Since this is a bit more complex than the previous approach, I added a benchmark, which times this to about 250ns on my laptop, compared to the 1-2 microseconds for the original version discussed in #1133. Seems acceptable to me, but if need be we can do a hackier approach and just extract some characters directly from the key contents.

Which issue(s) this PR fixes:
https://github.com/grafana/app-platform-wg/issues/174, again.

[wbrowne]

Just a few initial comments

[wbrowne]

Do we actually need to add any more logic here or can we simplify by using the client key in its entirety?

[njvrzm]

I suppose we could! It's 120 bytes long currently, or 64 if we extract only the encoded part. Potentially longer later.
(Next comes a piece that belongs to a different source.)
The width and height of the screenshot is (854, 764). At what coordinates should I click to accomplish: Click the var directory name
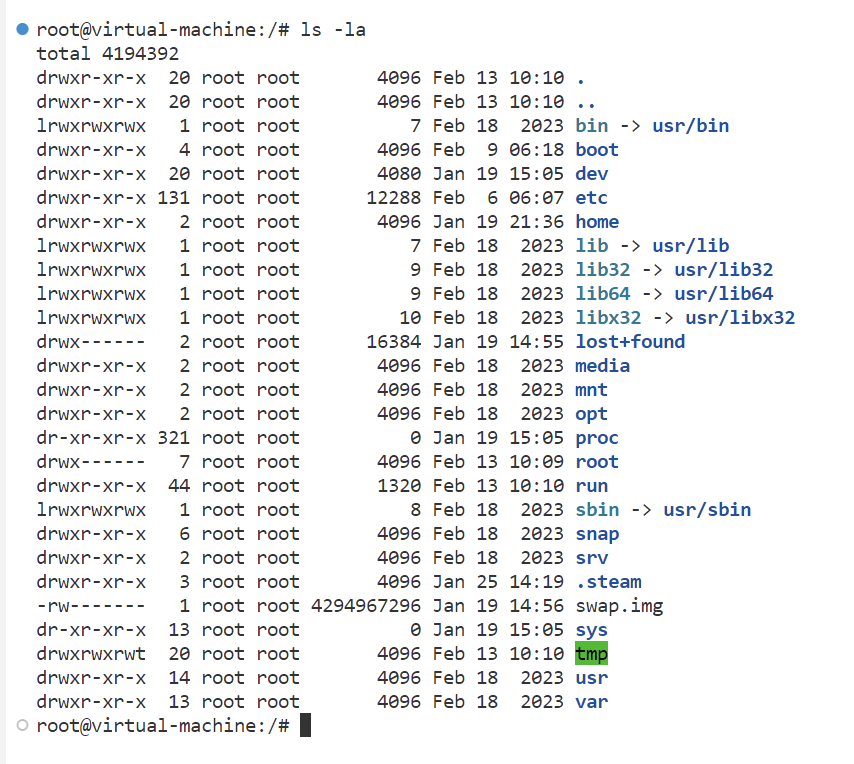tap(591, 701)
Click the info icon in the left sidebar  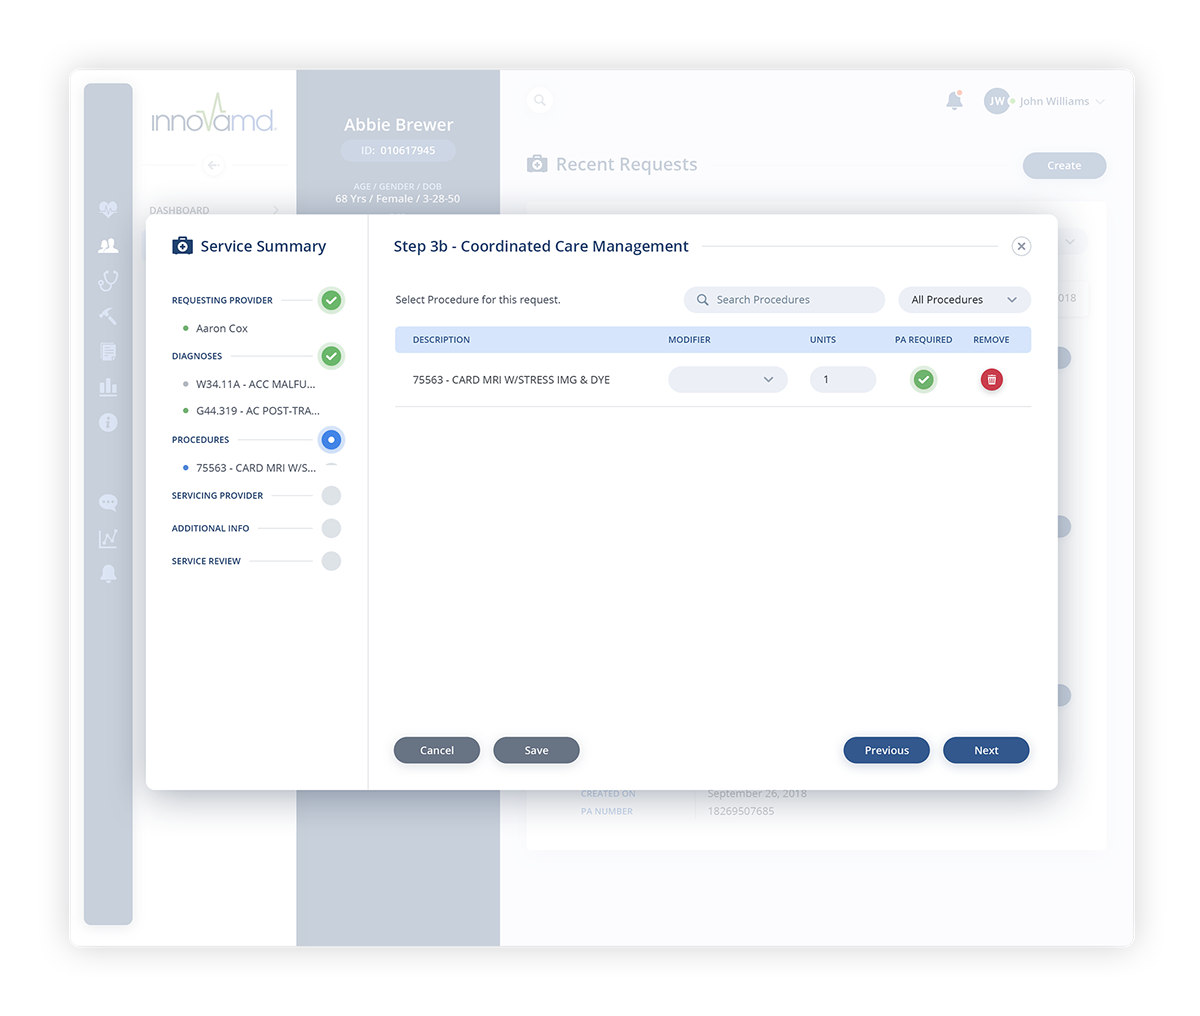pos(108,423)
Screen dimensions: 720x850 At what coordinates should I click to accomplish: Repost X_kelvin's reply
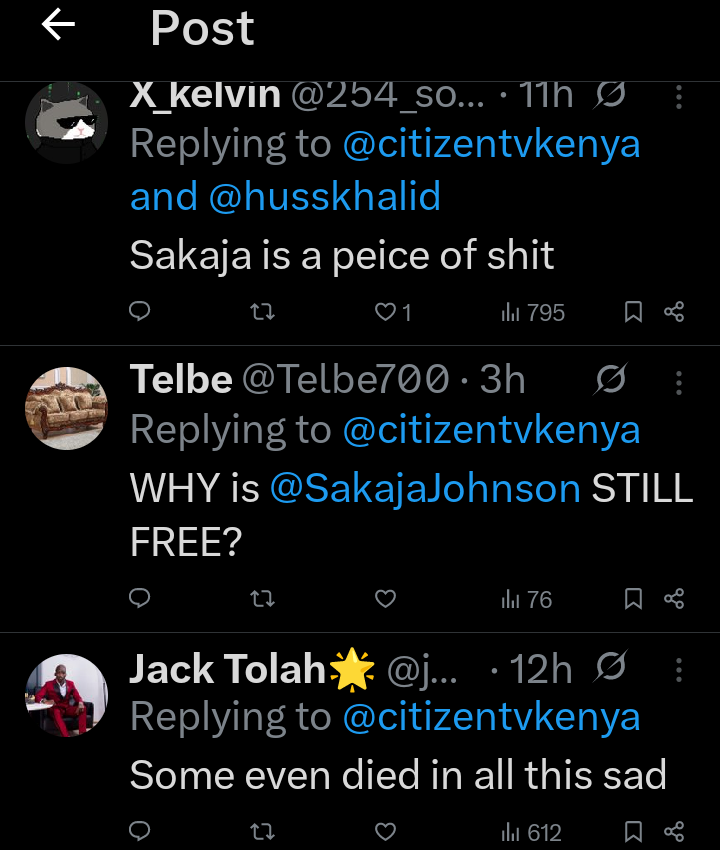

Granted there shouldn't be ever be more than few hundred of them at a time tops, but it seems wasteful, and the key would be hashed internally for every map access; the longer key adds a small but nonzero latency to lookups, although that would be more than made up for by not doing the PEM decode and base64 decode.

I guess one concern is that the key is a bit more likely to leak out in an error message this way, but without the other values the key is probably not dangerous.

I dunno - it feels odd to me, but if you think it's the best approach I can change it.

[wbrowne]

Let's go with how it is now and see how we get on 😄

[wbrowne]

LGTM